Alex de Waal (Executive Director World Peace Foundation @Tuft University)

Alex de Waal is executive director of the World Peace Foundation and a research professor at The Fletcher School at Tufts University. Considered one of the foremost experts on Sudan and the Horn of Africa, his scholarship and practice has probed humanitarian crisis and response, human rights, HIV/AIDS and governance in Africa, and conflict and peacebuilding.

Professor de Wall has worked for several Africa-focused human rights organizations, focusing especially on avenues to peaceful resolution of the second Sudanese Civil War; researched the intersection of HIV/AIDS, poverty and governance, and initiated the Commission on HIV/AIDS and Governance in Africa.
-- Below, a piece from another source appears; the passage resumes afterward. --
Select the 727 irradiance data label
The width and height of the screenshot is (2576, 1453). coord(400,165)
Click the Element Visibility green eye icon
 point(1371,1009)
He was a member of the African Union mediation team for Darfur (2005-2006); senior adviser to the African Union High-Level Implementation Panel for Sudan (2009-2012); on the list of Foreign Policy’s 100 most influential public intellectuals in 2008 and Atlantic Monthly’s 27 “brave thinkers” in 2009.

 

Sarah Vaughan (Dr)

Dr Sarah Vaughan is a social scientist who has worked in Ethiopia and the Horn of Africa since the late 1980s, advising a series of governmental, multilateral, academic and non-governmental bodies. She was for 20 years an Honorary Fellow of the School of Social and Political Science at the University of Edinburgh, and has taught African politics and social theory in Scotland and Ethiopia. She works on a range of aspects of the political economy of Ethiopia and the region and is a co-author of The Culture of Power in Contemporary Ethiopian Political Life (Vaughan & Tronvoll, 2004, Sida) and Changing Rural Ethiopia: Community Transformations (Pankhurst, Bevan, Dom, Tiumellisan & Vaughan, eds, 2018, Tsehai).